- **What you should do**
Copy nothing but the lines from the one containing "This screenshot has height=480, width=824." through the last line of the entries below, exactly as written and without pictures.
BEGIN Given entries
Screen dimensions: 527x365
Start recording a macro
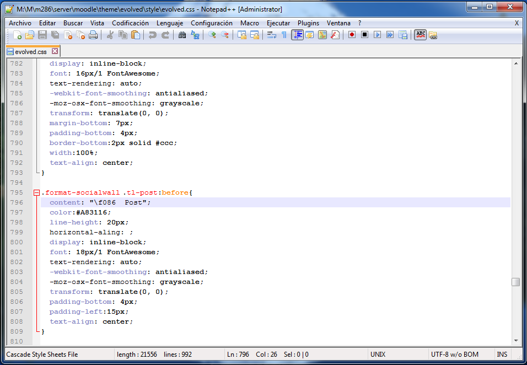pyautogui.click(x=351, y=35)
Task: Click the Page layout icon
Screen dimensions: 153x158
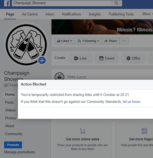Action: (x=144, y=131)
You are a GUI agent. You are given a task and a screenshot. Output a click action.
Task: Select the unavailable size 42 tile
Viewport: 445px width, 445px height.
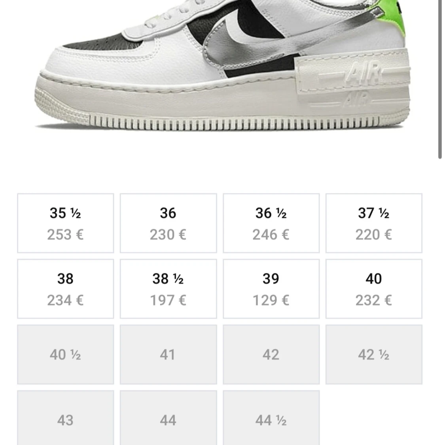point(271,354)
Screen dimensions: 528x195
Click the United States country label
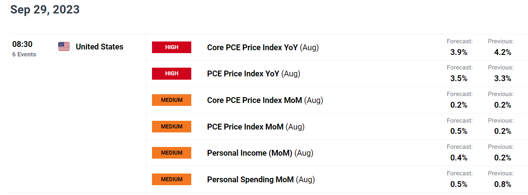pos(99,47)
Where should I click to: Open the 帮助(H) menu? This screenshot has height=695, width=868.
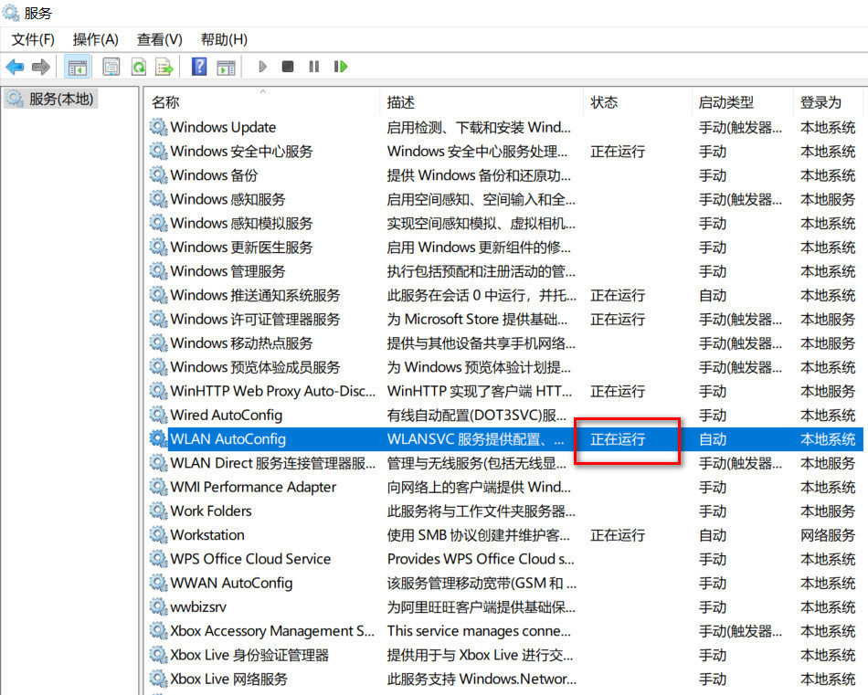pos(218,39)
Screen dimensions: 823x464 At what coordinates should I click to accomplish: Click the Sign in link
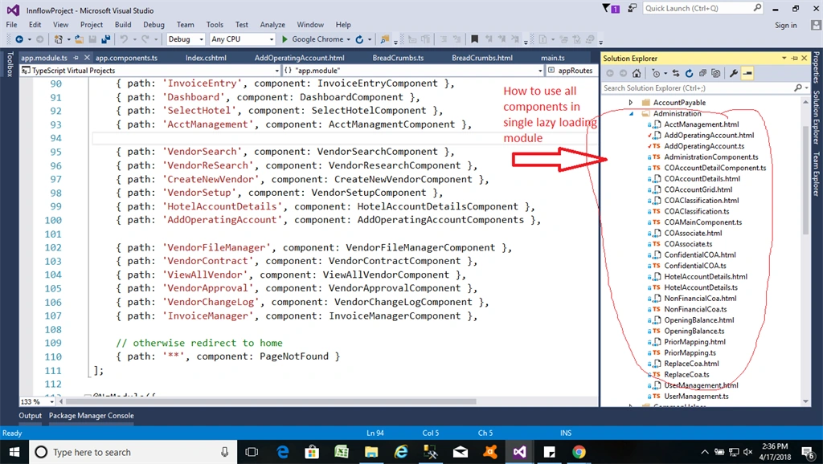(786, 25)
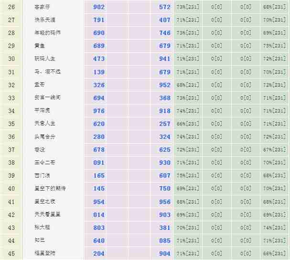290x260 pixels.
Task: Open the 257 number in row 35
Action: pyautogui.click(x=164, y=124)

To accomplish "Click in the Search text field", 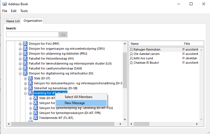I will click(x=32, y=35).
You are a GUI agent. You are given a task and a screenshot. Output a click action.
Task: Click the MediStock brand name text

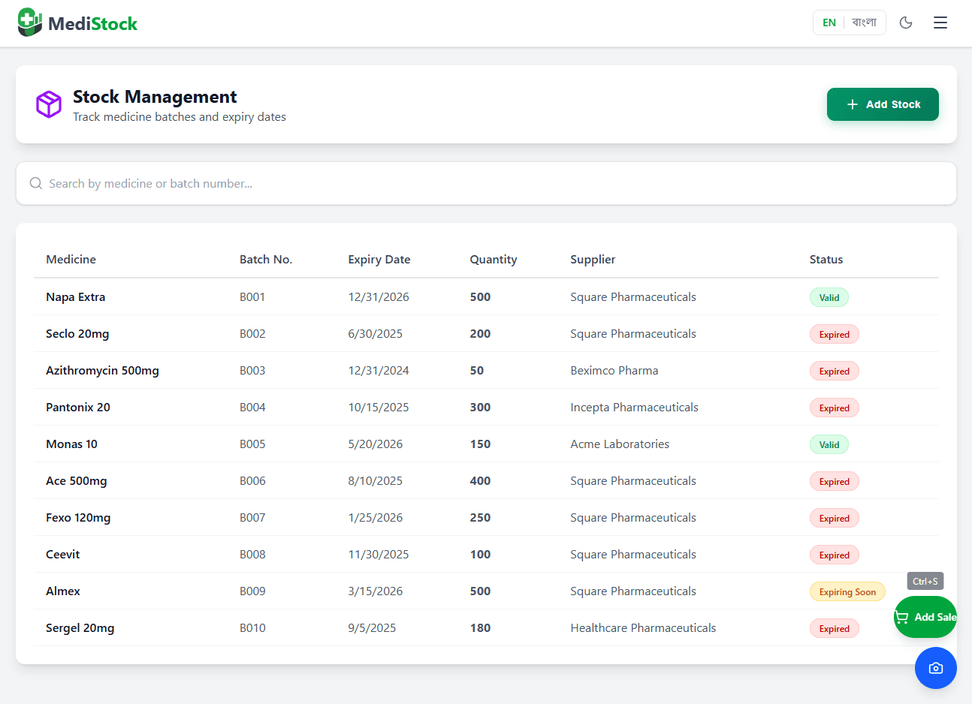pos(92,24)
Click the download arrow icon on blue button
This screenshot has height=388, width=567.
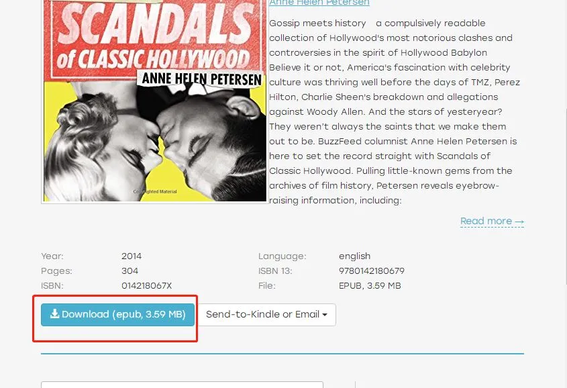click(54, 313)
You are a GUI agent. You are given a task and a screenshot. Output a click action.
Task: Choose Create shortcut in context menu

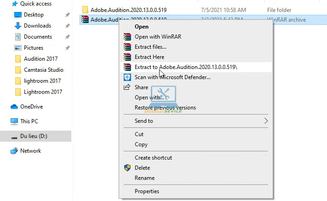[x=153, y=158]
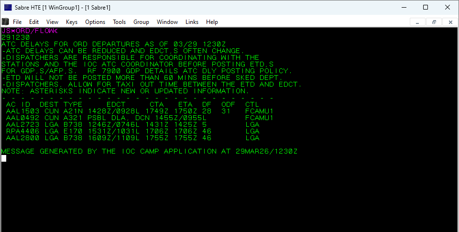
Task: Restore down the inner Sabre1 session window
Action: pyautogui.click(x=434, y=22)
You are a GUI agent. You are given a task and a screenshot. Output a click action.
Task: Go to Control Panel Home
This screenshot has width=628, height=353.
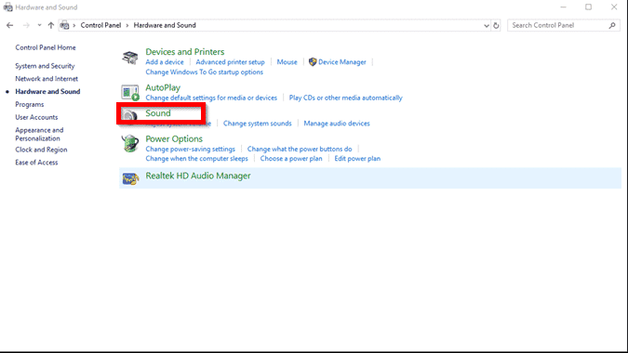click(46, 47)
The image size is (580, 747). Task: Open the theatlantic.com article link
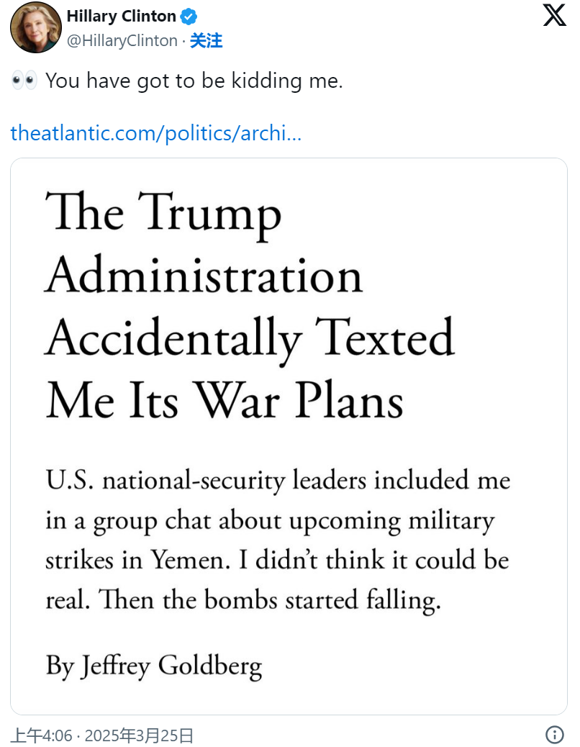155,133
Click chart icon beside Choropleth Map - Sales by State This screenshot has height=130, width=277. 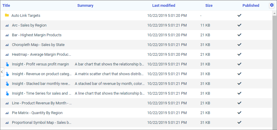point(7,45)
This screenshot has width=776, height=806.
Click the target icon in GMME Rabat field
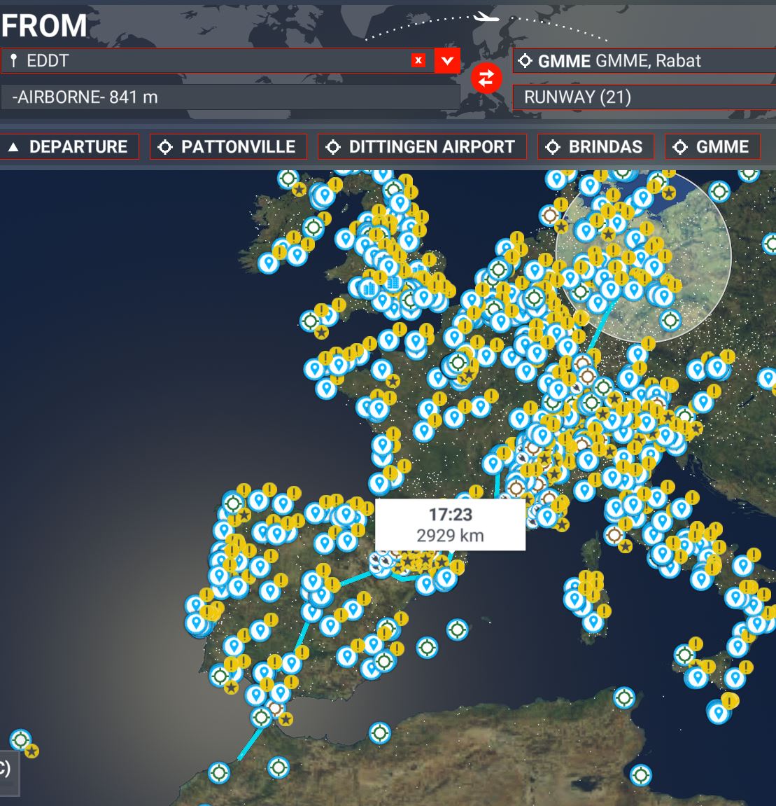click(x=525, y=61)

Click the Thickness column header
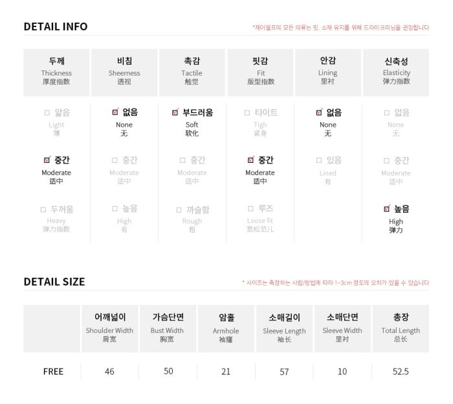point(57,72)
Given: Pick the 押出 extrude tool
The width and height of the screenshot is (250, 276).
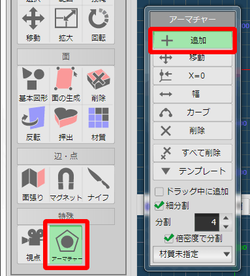Looking at the screenshot, I should coord(66,124).
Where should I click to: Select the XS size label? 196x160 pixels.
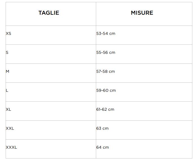click(8, 33)
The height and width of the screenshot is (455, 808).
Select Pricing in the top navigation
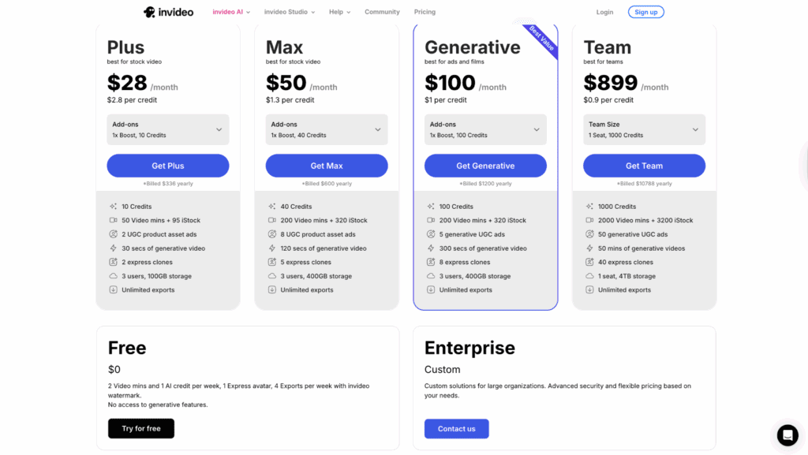click(x=425, y=12)
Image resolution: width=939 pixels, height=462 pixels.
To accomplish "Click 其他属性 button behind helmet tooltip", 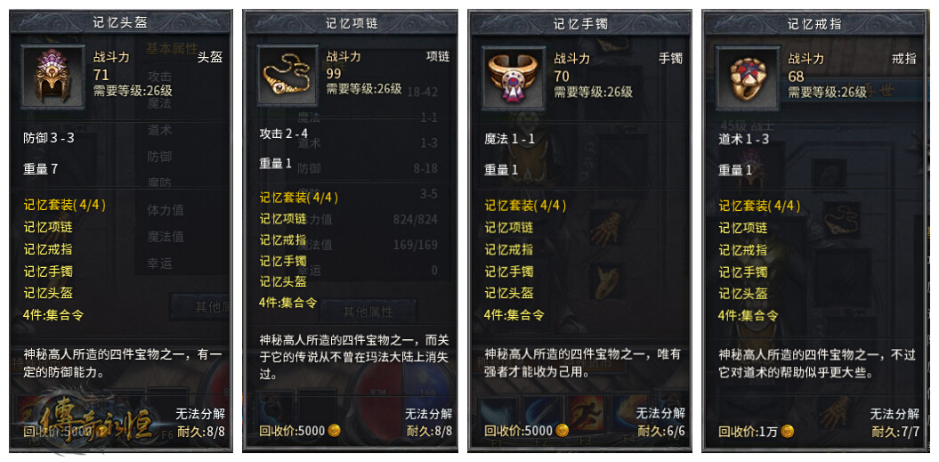I will 201,307.
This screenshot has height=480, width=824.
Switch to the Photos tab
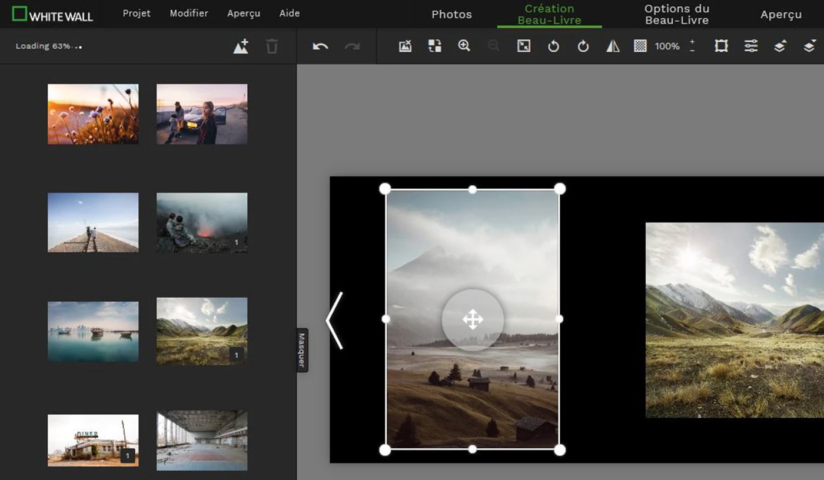451,14
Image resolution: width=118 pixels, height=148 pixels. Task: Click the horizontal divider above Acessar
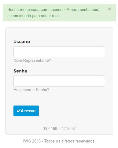59,99
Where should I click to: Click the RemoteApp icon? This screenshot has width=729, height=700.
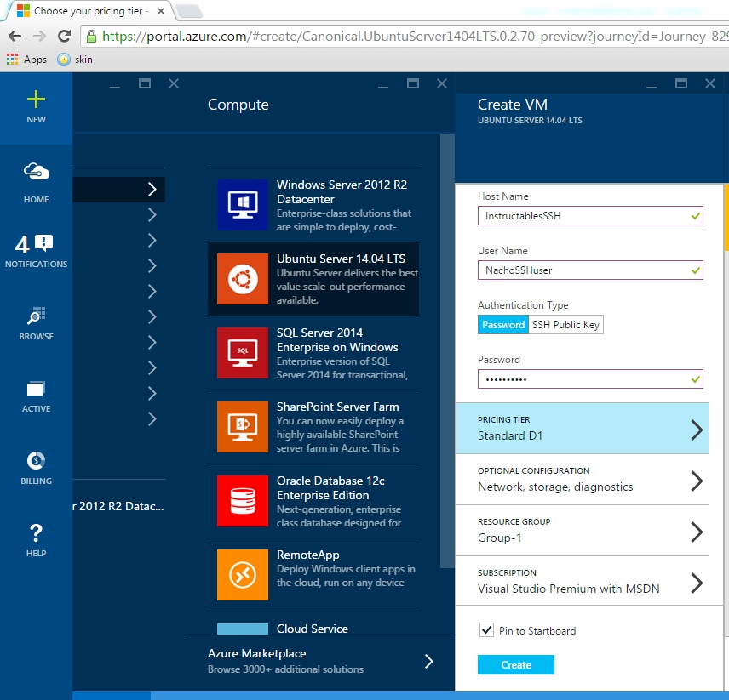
END Given entries
- **Solution for this task**
This screenshot has height=480, width=824.
Switch to the Photos tab
451,14
Image resolution: width=118 pixels, height=148 pixels. Task: Click the horizontal divider above Acessar
59,99
Where should I click to: Click the RemoteApp icon? This screenshot has width=729, height=700.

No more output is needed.